Le Brexit menace-t-il l’avenir du Royaume-Uni ? La question s’est posée récemment, à Pâques 2021, lorsque pendant deux semaines l’Irlande du Nord a été secouée par des manifestations, souvent violentes, fruit d’une frustration et d’un ressentiment qui grondent depuis la sortie officielle de l’Union européenne, en décembre 2020. Contrairement aux attentes de ceux qui avaient voté en faveur du Brexit, les nouvelles mesures sur lesquelles se sont accordés Londres et Bruxelles pour gérer les échanges commerciaux donnent à l’Irlande du Nord un statut différent des autres régions constituant le RU. Ainsi, désormais, un certain nombre de produits britanniques devront être soumis à des contrôles douaniers, sanitaires et autres avant de pouvoir être exportés vers l’UE. Toutefois, pour éviter une frontière entre les deux parties de l’Irlande — l’Irlande du Nord, sous juridiction britannique, ne faisant plus partie de l’UE, contrairement à la république — une frontière « maritime », c’est-à-dire entre les deux îles, britannique et irlandaise, a été mise en place. Concrètement, cela implique que les contrôles seront effectués dès l’arrivée des exportations en Irlande du Nord. C’est dans ce but que le protocole nord-irlandais a été introduit.
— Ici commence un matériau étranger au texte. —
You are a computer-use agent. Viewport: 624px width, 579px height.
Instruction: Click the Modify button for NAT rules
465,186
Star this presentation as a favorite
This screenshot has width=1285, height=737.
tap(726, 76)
Ce texte de 63 pages qui réglemente les échanges commerciaux entre le RU et l’UE alimente les pires craintes de la communauté unioniste (1), celles de voir le lien les unissant au RU se déliter et, à terme, se dissoudre. Cet arrangement confère en effet à l’Irlande du Nord un statut hybride, puisqu’elle reste dans l’union douanière européenne tout en quittant l’UE. La province a donc désormais un ancrage dans les deux juridictions. En conséquence, pour un certain nombre de produits en provenance du RU et à destination de l’UE, transitant par l’île irlandaise, tels que la viande ou les œufs, les contrôles douaniers seront effectués à leur arrivée en Irlande du Nord. Désormais, le port de Larne, au nord-est de Belfast, est un centre de contrôle douanier entre l’EU et le RU, tout comme Rotterdam ou Calais. Un port étranger en territoire britannique, en somme. Cette situation a provoqué une « guerre de la saucisse » entre les deux anciens partenaires européens, puisque l’UE interdit l’importation de viandes réfrigérées, ce qui signifie que ces produits ne peuvent plus être exportés en Irlande du Nord.
L’impasse de la frontière
Pour comprendre les tenants et les aboutissants de la crise profonde que traverse l’Irlande du Nord, il faut remonter à juin 2016, lorsque le Royaume-Uni décide par référendum de quitter l’UE. S’ensuivent alors plus de trois ans de négociations entre Britanniques et Européens visant à contourner un problème des plus épineux : où vont s’opérer les divers contrôles douaniers, sanitaires et autres, inexistants jusqu’alors mais rendus inévitables par le Brexit ? La question de la frontière qui divise l’Irlande, pour fondamentale qu’elle soit, avait été négligée, voire ignorée, en Grande-Bretagne pendant toute la campagne du référendum. Fortement militarisée pendant le conflit qui a déchiré l’Irlande du Nord de 1968 à 1998, cette frontière avait progressivement disparu au cours de la première décennie du XXIe siècle. En outre, l’appartenance du RU et de la …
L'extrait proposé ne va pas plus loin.